WHAT YOU SHOULD DO: Report each line below that carries the word "computer".

Stored items:
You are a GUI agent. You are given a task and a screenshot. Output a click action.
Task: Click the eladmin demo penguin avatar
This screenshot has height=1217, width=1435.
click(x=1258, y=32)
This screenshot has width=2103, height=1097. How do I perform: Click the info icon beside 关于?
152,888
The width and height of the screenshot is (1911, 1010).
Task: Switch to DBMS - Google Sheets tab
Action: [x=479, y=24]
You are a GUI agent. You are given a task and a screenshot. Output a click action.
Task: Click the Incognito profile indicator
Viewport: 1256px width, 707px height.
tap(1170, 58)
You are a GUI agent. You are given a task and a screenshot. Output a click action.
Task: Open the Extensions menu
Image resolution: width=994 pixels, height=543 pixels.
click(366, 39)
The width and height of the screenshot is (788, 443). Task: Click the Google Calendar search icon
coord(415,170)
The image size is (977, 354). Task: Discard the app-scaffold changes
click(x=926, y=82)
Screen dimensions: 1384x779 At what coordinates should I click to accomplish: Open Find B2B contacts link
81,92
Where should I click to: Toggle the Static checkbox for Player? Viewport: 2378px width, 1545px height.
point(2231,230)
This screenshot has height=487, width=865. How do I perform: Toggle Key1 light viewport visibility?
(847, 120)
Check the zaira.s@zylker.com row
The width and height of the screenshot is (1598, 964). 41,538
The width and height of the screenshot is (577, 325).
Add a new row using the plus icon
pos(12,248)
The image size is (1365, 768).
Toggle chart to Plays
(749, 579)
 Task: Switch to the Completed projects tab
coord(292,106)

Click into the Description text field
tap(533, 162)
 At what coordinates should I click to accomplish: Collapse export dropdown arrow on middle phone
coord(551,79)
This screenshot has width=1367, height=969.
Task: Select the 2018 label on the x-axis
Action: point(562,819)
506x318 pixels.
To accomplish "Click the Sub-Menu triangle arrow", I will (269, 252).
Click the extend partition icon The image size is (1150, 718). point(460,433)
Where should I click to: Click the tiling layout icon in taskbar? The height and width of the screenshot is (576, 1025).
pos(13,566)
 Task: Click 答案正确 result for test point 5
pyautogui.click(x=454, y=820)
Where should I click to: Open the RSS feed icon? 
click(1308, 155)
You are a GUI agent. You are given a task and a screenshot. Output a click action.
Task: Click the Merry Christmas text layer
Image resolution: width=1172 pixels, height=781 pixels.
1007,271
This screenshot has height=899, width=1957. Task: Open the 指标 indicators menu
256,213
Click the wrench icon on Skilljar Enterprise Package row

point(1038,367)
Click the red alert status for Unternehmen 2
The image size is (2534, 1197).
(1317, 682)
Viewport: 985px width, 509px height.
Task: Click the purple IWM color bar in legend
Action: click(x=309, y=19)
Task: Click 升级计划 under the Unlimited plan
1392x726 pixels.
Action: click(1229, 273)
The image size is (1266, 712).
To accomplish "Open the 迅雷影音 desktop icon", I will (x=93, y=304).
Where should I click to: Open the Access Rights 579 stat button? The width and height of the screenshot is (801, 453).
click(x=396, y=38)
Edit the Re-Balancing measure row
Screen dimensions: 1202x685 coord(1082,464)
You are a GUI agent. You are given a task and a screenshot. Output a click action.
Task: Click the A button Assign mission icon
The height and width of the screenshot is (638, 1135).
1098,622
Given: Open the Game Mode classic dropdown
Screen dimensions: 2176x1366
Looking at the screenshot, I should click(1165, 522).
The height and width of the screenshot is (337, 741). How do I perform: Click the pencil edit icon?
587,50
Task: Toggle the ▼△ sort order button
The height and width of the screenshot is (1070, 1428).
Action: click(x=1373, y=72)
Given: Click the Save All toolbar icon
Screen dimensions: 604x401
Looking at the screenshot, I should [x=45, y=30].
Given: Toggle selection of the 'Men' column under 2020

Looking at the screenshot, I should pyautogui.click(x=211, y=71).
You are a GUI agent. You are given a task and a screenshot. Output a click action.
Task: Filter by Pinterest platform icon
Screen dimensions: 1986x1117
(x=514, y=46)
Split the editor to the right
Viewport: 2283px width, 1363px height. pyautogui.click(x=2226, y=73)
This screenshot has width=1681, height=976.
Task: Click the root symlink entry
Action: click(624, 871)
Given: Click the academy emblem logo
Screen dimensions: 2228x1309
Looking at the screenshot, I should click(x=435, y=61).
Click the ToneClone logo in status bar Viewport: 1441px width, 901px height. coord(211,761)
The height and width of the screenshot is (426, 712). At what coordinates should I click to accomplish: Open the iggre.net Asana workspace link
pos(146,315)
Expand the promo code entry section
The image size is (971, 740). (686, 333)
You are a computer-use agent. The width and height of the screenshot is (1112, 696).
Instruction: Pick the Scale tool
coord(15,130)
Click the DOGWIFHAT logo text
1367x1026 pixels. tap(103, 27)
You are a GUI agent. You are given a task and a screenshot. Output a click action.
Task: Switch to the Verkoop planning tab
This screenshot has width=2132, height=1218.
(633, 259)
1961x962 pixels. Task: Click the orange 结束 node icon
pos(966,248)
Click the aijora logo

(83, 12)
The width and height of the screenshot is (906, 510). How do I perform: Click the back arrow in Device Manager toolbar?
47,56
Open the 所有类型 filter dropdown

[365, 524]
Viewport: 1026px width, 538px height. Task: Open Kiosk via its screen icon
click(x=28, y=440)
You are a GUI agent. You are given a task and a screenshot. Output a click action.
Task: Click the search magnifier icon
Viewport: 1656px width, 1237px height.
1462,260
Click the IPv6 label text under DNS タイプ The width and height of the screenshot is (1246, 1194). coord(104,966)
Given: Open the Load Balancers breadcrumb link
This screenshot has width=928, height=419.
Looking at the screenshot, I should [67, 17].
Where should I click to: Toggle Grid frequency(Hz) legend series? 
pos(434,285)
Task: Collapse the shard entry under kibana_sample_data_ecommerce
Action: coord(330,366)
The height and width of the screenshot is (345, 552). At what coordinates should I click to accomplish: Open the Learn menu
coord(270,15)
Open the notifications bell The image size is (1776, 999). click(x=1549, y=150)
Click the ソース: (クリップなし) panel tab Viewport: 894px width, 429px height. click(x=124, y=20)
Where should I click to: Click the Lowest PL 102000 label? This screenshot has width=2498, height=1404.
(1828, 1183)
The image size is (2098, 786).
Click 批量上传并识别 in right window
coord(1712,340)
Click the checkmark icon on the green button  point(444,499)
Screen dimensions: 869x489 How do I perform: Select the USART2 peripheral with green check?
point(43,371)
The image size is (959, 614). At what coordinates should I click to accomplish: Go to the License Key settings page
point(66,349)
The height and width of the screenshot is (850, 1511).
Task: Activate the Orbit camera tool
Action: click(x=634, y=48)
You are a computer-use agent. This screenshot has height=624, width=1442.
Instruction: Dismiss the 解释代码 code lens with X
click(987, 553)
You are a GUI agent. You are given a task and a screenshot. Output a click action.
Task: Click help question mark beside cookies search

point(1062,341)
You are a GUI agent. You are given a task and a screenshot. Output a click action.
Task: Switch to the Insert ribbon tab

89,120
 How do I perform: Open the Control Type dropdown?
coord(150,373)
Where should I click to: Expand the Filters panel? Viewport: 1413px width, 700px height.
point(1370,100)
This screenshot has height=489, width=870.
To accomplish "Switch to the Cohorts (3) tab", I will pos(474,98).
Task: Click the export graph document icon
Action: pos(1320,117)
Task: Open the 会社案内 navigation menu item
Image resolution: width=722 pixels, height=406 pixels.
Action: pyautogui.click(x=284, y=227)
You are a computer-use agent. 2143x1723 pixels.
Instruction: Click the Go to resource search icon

RESULT:
You are a computer-use agent. The width and height of the screenshot is (1112, 696).
You are a computer-use agent. This screenshot has height=624, width=1442.
You are a computer-use agent. 2143x1723 pixels.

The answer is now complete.